Trattativa Stato-mafia, Napolitano chiamato a testimoniare
PALERMO, 17 MAGGIO 2013 - C’è anche Giorgio Napolitano nella lista di nomi chiamati a testimoniare dai Pubblici Ministeri di Palermo in merito alle indagini sulla trattativa “Stato-mafia”. Nell’udienza, che si aprirà in Corte d’Assise il 27 maggio, saranno ascoltati come testimoni, oltre al Predisente della Repubblica, anche Pietro Grasso, Presidente del Senato, l'ex capo dello Stato, Carlo Azeglio Ciampi, il procuratore generale della Cassazione, Gianfranco Ciani, Giuliano Amato più altre 172 persone, fra politici, funzionari e probabili conoscitori dei fatti.
La richiesta d’ascolto avanzata dai PM Nino Di Matteo, Francesco Del Bene, Roberto Tartaglia e Vittorio Teresi, nei confronti di Napolitano si svolgerà in merito alla corrispondenza sull'affaire Mancino fra il Capo dello Stato e D’Ambrosio, suo consigliere per Affari e Giustizia deceduto il 26 Luglio del 2012, intercettato poco prima di morire al telefono con Nicola Mancino, imputato nella trattativa per falsa testimonianza.
D’Ambrosio venne poi "accusato" di aver fatto da tramite tra Napolitano ed il senatore Mancino, dopo che quest’ultimo aveva, come si intuisce dalle intercettazioni, richiesto di intercedere presso il Presidente della Repubblica per l’«accanimento» che stava subendo da parte della Procura di Palermo. [MORE]

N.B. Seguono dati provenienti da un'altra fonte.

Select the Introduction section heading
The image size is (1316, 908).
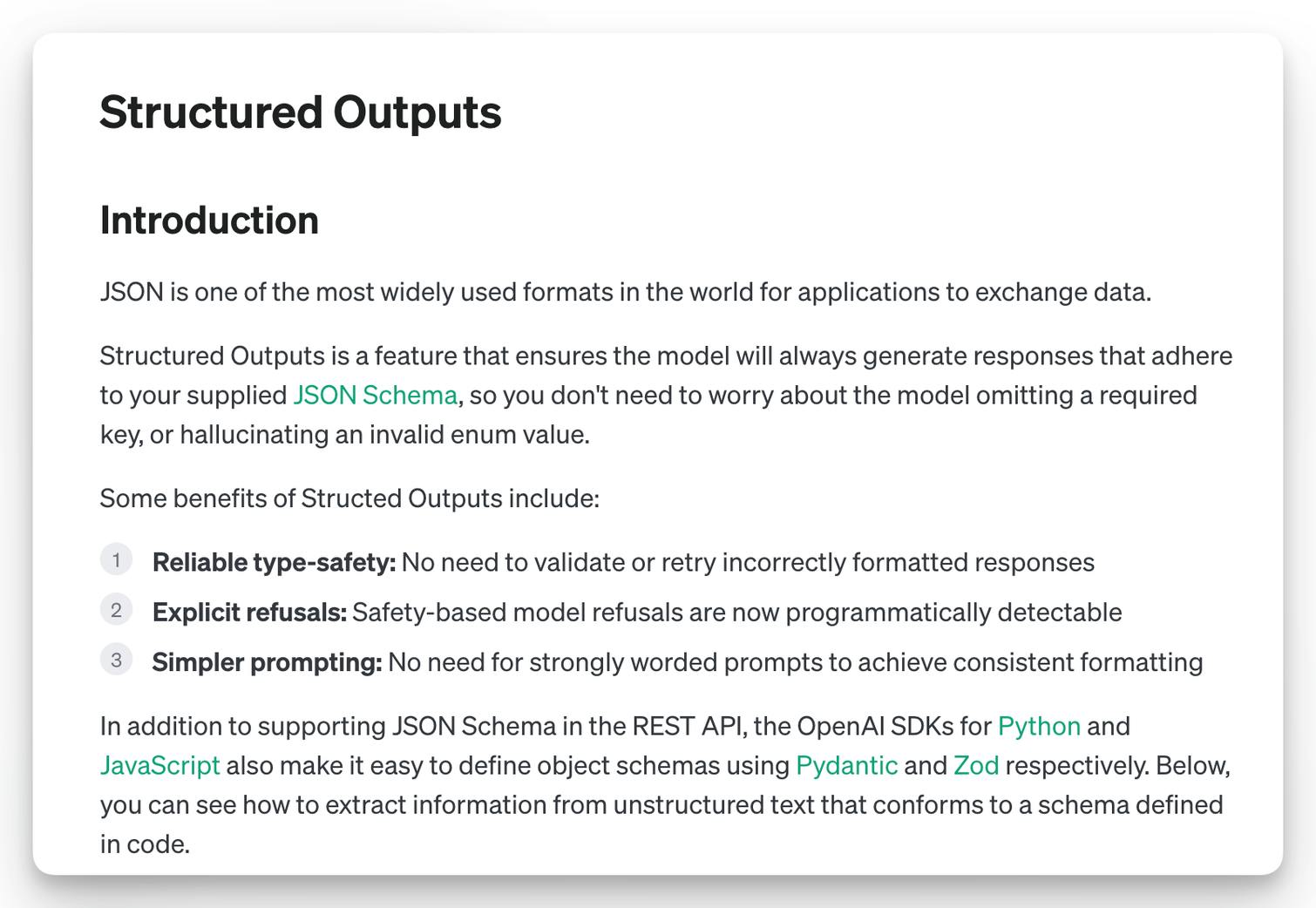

Per tale motivo gli inquirenti chiederanno a Napolitano quale fu la sua parte nei rapporti esistenti tra D’Ambrosio, suo collaboratore ed il Senatore Mancino e soprattutto dell’eventualità di un’ azione volta ad alleggerire la situazione dello stesso Mancino, al fine di ricostruire la situazione ed i motivi per cui avvennero le telefonate fra Nicola Mancino e il consigliere giuridico del Quirinale Loris D'Ambrosio, telefonate finite agli atti del processo.
In una lettera firmata D’Ambrosio ed indirizzata a Giorgio Napolitano del 2012, a seguito dei dubbi sorti sulla sua posizione, si legge: «Non ho mai esercitato pressioni o ingerenze che, anche minimamente, potessero tendere a favorire il senatore Mancino o qualsiasi altro rappresentante dello Stato comunque implicato nei processi di Palermo, Caltanissetta e Firenze».
L’uomo del Presidente inoltre rispondeva così alla domanda del giornalista del Fatto che lo intervistò poco prima del decesso e che lo interrogava sulla sua intercessione presso Napolitano a favore di Mancino: «Posso dire tre cose. Primo: è vero che Mancino mi ha insistentemente chiamato e ha scritto molte lettere al presidente. Ed è vero che io più volte l’ho ‘girato’ sui procuratori competenti (Caltanissetta, Firenze e Palermo) e sul procuratore nazionale antimafia Piero Grasso. Secondo: nessuno, né io né tanto meno il presidente, ha mai fatto ingerenze su questa questione. Terzo: non posso dire nulla sul contenuto dei miei colloqui con il capo dello Stato. Le dico di più, persino se i magistrati mi chiedessero queste cose io sarei in imbarazzo e dovrei chiedere al presidente se posso rispondere o no».